Results showed that individuals with WOMAC pain scores of eight or higher at baseline experienced lower average pain scores at the first year. “The average pain score dropped by about three points at the next annual clinic visit,” Ashbeck said.
Conversely, patients who had a WOMAC pain score of zero at baseline showed an increase in pain score at the 1-year visit, according to Ashbeck.
Out of possible concern that the baseline visit might have skewed the findings, the clinicians eliminated that pain score from the analysis. The trend persisted, both with pain scores higher than eight at 1 year decreasing and those that were zero at 1 year increasing. Moreover, the trend continued to persist when both the baseline and 1-year scores were eliminated. “Again, we see regression to the mean for knees with extreme pain scores, high or low,” Ashbeck said.
When the researchers assessed the same cohort for medial fixed joint space width (fJSW), no such regression to the mean phenomenon was reported.

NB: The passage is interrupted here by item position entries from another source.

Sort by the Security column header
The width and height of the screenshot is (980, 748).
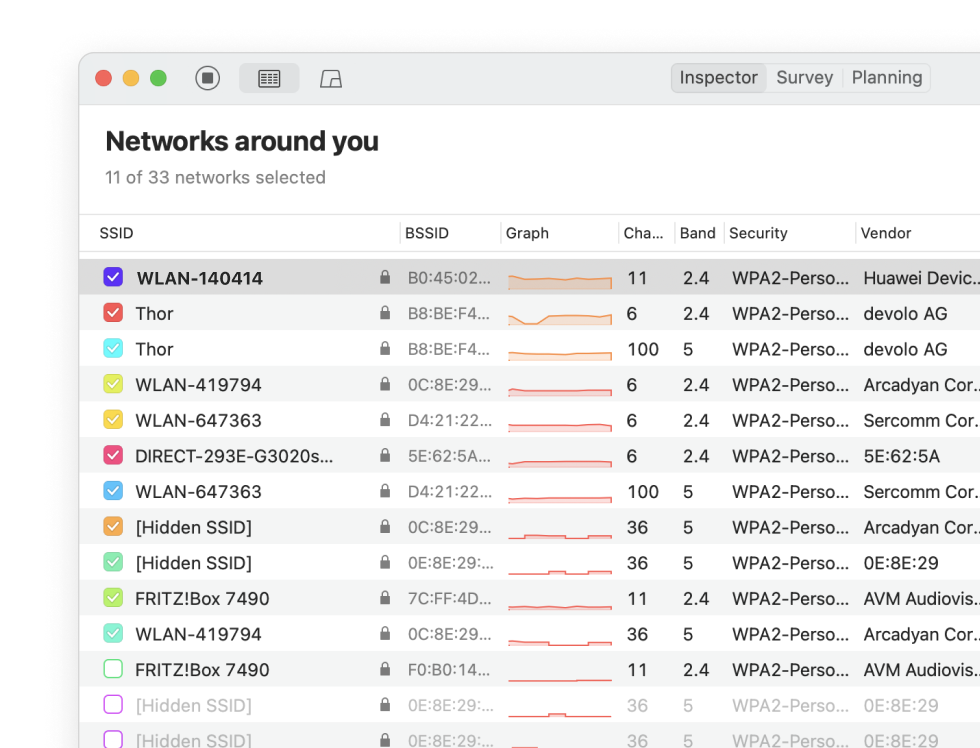point(758,233)
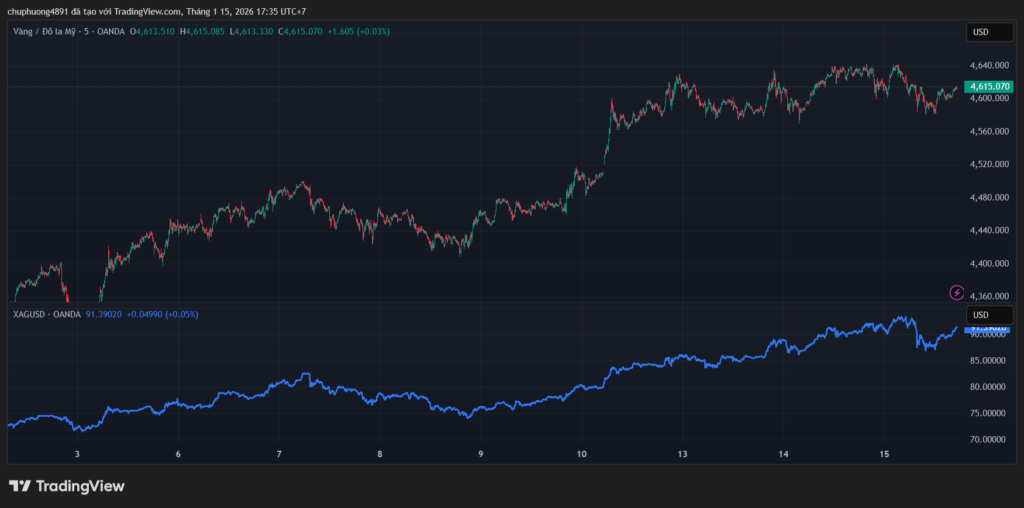Click the blue XAGUSD last price label
1024x508 pixels.
pyautogui.click(x=989, y=327)
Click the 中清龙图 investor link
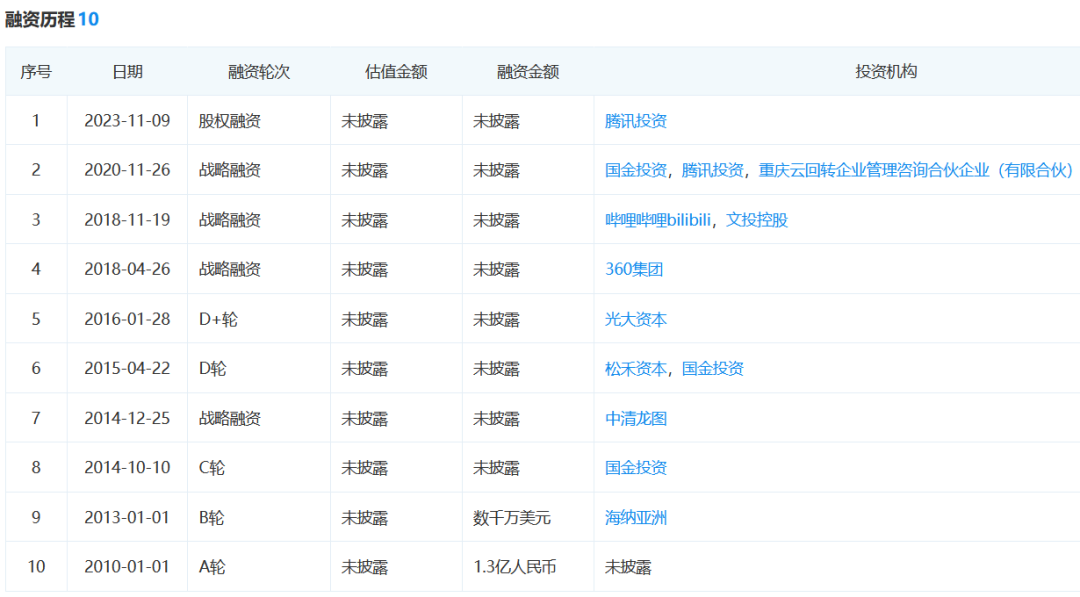Viewport: 1080px width, 597px height. coord(636,418)
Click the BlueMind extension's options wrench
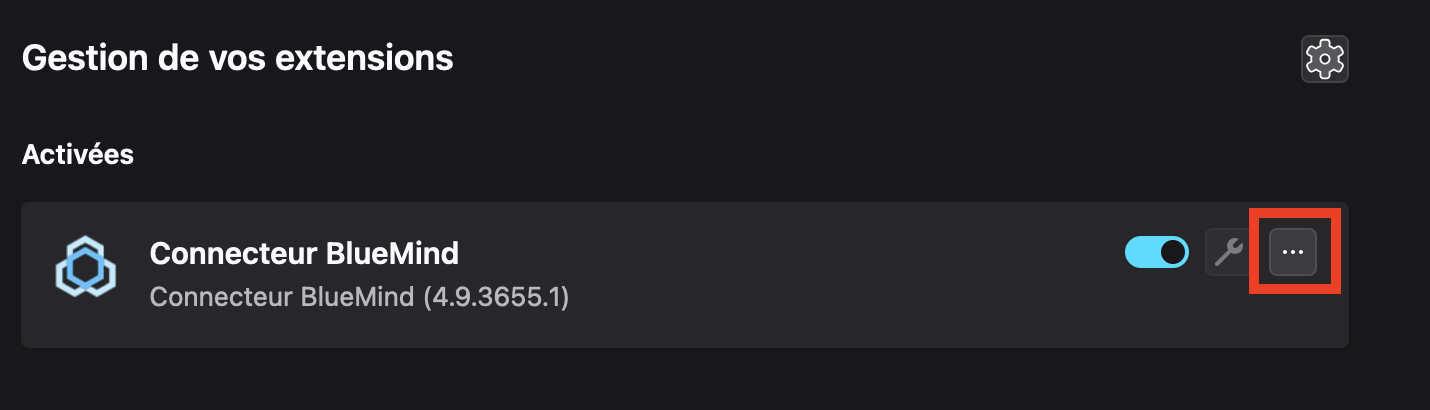The height and width of the screenshot is (410, 1430). [1227, 253]
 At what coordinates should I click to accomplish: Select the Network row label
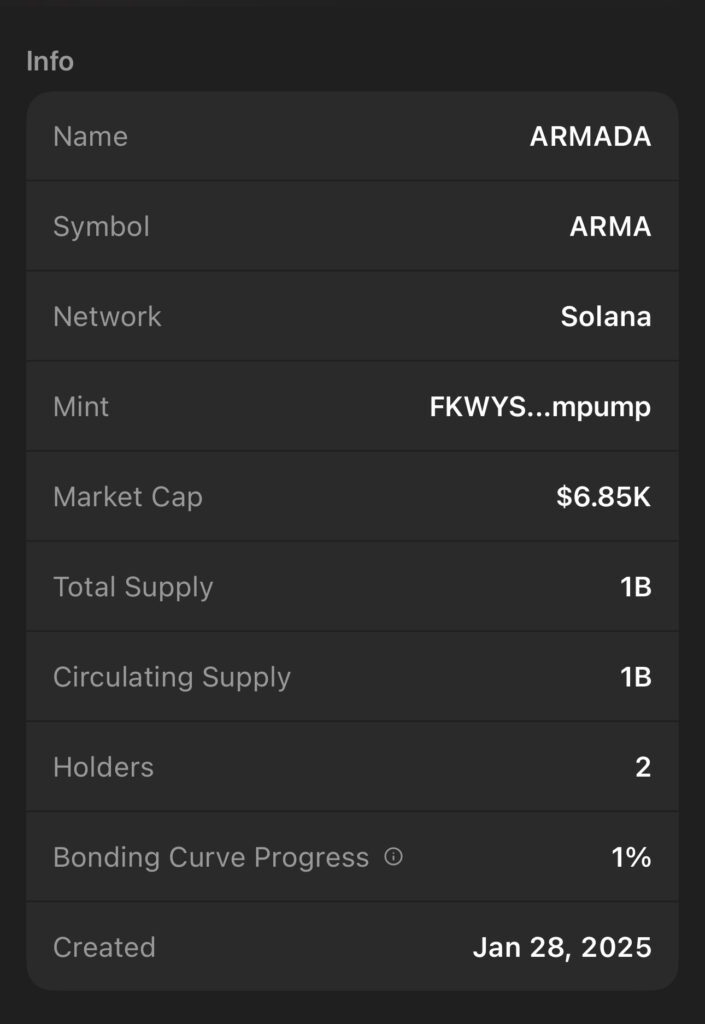[107, 317]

In closing, Ashbeck offered some insight for researchers designing clinical trials assessing pain scores in OA, and for the rheumatologists who interpret the results.
“In randomized controlled trials of potential DMOADs, eligibility often requires a pain score greater than some value, like WOMAC pain score of eight or higher,” she said. “And we know that pain naturally fluctuates over time. These are the two ingredients to reliably produce regression to the mean.”